▸ **Task brief**
Every line below between the line holding "Keynote Speaker (32, 152)" and the line holding "BOOK SCOTT STEINBERG NOW! (64, 1760)", inclusive, should be repeated exactly, and all other lines omitted.

Items from a data source:

====

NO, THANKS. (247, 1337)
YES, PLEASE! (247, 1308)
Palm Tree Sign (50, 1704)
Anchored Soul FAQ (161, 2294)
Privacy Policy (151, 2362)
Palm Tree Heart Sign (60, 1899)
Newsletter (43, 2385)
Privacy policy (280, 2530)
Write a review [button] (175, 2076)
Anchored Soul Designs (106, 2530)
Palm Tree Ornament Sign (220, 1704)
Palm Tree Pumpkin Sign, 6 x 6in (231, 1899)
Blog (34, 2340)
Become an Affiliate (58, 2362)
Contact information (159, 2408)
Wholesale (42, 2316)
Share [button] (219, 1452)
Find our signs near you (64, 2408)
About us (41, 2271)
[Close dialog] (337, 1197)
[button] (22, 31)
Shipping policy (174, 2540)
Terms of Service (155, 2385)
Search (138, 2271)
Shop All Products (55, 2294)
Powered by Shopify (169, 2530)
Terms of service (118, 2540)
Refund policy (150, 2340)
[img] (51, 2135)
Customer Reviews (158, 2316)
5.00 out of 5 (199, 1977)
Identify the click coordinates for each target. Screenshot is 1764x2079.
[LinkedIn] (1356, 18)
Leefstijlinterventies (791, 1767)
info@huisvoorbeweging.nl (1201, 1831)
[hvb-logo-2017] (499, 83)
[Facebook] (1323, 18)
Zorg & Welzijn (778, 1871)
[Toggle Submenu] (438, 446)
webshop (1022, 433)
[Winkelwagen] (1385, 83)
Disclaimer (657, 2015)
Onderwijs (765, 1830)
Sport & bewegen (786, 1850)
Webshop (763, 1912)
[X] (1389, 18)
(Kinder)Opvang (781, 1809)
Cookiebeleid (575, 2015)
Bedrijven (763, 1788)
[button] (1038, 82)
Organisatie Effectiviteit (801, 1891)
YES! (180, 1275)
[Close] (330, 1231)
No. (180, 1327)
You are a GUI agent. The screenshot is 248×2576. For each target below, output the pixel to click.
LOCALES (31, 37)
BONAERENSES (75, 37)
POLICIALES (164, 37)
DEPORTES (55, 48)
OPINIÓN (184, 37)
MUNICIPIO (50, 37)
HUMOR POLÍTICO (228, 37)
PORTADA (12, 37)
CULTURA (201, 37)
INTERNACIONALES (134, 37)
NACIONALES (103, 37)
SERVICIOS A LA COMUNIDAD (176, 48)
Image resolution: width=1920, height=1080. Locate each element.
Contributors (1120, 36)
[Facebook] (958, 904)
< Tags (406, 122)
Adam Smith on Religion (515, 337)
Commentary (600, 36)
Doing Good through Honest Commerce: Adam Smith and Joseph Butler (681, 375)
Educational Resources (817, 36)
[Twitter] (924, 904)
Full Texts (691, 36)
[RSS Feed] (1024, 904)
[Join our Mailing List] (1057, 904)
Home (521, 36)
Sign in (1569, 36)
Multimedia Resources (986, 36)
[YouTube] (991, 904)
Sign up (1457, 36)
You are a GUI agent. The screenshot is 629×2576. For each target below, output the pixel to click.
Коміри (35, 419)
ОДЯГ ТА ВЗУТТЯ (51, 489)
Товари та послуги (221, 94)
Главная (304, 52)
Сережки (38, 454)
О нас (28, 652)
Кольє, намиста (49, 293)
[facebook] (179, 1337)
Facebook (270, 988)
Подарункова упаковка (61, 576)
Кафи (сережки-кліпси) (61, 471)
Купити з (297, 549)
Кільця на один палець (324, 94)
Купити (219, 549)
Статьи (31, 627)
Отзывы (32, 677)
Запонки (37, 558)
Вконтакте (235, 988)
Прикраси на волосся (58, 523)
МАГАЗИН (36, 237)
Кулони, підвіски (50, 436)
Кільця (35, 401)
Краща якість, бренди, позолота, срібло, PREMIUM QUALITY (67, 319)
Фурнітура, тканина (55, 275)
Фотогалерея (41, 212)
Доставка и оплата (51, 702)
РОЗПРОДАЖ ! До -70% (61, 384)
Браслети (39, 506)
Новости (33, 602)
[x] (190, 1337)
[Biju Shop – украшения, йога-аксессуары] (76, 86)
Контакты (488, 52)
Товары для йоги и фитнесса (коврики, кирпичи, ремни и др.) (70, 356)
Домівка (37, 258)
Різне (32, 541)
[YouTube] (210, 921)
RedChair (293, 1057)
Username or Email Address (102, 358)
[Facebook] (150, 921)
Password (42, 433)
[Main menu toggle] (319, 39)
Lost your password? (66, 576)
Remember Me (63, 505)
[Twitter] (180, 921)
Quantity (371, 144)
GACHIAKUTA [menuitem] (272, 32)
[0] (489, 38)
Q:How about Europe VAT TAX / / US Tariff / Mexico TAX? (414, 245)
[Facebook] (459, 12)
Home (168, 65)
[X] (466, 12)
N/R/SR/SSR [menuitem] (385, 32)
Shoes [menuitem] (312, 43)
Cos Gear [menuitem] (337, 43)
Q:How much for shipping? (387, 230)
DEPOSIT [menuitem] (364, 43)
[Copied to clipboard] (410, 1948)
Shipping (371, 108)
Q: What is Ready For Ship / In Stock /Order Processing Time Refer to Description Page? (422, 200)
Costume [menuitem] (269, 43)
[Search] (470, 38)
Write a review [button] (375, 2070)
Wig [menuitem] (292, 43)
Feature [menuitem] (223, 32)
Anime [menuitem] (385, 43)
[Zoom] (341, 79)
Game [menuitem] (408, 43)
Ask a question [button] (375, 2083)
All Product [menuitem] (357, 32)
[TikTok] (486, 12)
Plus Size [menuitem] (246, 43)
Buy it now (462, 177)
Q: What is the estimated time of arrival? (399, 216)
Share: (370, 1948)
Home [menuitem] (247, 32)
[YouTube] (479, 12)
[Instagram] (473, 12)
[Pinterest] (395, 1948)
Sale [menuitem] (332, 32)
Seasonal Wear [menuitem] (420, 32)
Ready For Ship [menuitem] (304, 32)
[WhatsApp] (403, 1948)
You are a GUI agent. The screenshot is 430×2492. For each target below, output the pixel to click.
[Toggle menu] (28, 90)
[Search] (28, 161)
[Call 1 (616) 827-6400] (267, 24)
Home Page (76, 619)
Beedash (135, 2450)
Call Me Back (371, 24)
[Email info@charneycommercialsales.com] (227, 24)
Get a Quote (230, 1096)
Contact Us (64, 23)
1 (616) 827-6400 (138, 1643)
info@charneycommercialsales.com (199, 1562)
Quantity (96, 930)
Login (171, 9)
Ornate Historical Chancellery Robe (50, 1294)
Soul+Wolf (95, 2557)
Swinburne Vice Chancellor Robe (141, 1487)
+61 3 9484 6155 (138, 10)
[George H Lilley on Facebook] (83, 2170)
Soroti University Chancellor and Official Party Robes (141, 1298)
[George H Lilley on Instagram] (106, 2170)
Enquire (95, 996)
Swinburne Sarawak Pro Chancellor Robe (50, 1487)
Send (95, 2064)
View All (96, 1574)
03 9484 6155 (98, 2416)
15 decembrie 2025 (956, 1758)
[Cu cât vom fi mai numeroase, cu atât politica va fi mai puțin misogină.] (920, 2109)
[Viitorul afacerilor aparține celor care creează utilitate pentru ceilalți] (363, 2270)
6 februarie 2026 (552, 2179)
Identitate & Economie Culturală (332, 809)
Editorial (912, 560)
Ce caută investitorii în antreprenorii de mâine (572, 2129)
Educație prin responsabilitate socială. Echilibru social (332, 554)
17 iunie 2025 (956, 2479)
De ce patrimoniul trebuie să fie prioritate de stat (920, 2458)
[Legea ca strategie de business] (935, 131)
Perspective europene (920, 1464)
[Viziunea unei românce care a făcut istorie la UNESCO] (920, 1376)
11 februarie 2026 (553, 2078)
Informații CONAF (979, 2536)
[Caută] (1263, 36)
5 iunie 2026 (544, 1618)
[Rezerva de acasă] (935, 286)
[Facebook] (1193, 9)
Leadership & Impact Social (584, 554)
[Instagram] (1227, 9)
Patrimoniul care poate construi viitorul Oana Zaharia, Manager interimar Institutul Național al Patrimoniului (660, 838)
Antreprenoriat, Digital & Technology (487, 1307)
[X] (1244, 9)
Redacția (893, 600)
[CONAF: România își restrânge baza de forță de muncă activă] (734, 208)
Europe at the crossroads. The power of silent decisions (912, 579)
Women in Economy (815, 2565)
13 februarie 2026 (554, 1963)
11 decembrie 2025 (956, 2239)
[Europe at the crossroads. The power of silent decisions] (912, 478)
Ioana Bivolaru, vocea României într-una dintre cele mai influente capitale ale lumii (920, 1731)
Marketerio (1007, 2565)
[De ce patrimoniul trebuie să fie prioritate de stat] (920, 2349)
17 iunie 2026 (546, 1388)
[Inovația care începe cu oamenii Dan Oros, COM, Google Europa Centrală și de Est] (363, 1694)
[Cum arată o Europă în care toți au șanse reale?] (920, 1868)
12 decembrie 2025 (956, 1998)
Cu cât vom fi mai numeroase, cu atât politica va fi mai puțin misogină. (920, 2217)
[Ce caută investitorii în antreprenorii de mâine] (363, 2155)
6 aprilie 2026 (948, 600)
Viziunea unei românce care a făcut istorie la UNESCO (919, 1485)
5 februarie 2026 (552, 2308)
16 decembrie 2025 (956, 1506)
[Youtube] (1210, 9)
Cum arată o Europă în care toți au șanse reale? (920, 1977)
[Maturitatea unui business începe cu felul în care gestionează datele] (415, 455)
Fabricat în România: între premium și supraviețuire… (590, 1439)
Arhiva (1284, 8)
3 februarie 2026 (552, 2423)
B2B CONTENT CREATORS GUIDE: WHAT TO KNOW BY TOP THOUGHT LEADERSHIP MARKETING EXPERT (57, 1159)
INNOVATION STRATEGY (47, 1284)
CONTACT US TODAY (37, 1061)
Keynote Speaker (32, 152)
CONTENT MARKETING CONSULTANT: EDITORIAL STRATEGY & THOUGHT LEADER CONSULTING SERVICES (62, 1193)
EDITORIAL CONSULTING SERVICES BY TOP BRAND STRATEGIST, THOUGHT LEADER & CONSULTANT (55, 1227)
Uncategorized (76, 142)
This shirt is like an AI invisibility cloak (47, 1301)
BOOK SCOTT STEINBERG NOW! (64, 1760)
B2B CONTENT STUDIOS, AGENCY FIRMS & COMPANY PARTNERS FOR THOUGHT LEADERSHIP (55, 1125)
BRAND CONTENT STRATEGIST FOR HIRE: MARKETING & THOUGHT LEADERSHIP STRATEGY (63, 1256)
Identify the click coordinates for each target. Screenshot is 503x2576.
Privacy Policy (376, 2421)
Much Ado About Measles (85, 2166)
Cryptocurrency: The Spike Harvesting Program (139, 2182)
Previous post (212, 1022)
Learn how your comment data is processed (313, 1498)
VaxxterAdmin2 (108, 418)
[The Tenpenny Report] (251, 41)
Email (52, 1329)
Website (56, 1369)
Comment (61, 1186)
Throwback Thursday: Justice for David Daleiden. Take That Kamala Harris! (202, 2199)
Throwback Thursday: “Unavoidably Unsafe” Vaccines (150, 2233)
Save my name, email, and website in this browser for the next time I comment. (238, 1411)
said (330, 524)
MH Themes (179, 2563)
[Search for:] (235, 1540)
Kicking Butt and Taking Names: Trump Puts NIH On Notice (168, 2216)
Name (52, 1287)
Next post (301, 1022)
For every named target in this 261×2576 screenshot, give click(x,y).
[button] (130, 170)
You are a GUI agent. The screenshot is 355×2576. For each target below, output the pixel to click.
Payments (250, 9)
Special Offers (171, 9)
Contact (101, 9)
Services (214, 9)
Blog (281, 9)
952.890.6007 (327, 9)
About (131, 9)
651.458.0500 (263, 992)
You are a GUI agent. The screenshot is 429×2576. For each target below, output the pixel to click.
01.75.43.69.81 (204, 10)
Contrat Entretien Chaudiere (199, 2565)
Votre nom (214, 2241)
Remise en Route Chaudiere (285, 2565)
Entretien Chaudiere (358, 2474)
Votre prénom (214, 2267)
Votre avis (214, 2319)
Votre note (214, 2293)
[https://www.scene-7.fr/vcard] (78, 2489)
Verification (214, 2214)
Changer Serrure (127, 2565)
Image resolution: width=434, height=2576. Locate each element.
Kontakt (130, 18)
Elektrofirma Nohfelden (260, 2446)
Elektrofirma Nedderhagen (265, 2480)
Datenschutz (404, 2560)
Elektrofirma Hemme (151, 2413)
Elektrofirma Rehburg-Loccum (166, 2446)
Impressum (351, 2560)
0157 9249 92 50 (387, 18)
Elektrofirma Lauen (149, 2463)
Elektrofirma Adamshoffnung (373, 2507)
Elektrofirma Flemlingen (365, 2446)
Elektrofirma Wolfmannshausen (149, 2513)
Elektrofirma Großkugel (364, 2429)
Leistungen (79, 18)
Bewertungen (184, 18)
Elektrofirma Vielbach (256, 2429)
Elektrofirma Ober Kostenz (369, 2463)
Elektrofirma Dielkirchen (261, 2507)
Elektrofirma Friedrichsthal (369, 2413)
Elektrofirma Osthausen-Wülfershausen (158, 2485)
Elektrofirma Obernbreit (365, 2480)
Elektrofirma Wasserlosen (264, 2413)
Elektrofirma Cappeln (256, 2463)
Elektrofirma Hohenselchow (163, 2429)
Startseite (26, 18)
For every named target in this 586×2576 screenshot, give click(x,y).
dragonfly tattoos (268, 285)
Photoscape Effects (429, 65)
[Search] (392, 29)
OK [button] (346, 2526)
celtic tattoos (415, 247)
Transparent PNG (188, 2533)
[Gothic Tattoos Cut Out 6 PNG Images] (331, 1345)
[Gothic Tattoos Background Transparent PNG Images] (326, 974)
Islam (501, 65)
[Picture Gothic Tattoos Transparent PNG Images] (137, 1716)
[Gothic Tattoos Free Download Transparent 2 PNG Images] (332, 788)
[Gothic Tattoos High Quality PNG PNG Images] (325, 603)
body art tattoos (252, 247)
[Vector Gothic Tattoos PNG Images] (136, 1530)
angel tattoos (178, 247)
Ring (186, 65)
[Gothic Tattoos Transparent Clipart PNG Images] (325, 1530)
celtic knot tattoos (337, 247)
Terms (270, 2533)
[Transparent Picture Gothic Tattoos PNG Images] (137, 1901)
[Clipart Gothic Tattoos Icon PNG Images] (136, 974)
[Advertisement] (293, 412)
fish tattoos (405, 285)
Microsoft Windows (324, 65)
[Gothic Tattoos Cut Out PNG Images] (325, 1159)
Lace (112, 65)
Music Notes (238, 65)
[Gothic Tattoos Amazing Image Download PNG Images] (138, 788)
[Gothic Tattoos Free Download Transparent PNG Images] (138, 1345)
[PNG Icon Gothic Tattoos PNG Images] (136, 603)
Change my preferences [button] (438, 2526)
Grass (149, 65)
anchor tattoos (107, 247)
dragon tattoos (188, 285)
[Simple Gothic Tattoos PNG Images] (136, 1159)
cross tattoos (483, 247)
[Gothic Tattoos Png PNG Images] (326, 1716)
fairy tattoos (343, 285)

====

▸ **Solution to this task**
Keynote Speaker (32, 152)
CONTENT MARKETING CONSULTANT: EDITORIAL STRATEGY & THOUGHT LEADER CONSULTING SERVICES (62, 1193)
EDITORIAL CONSULTING SERVICES BY TOP BRAND STRATEGIST, THOUGHT LEADER & CONSULTANT (55, 1227)
Uncategorized (76, 142)
This shirt is like an AI invisibility cloak (47, 1301)
BOOK SCOTT STEINBERG NOW! (64, 1760)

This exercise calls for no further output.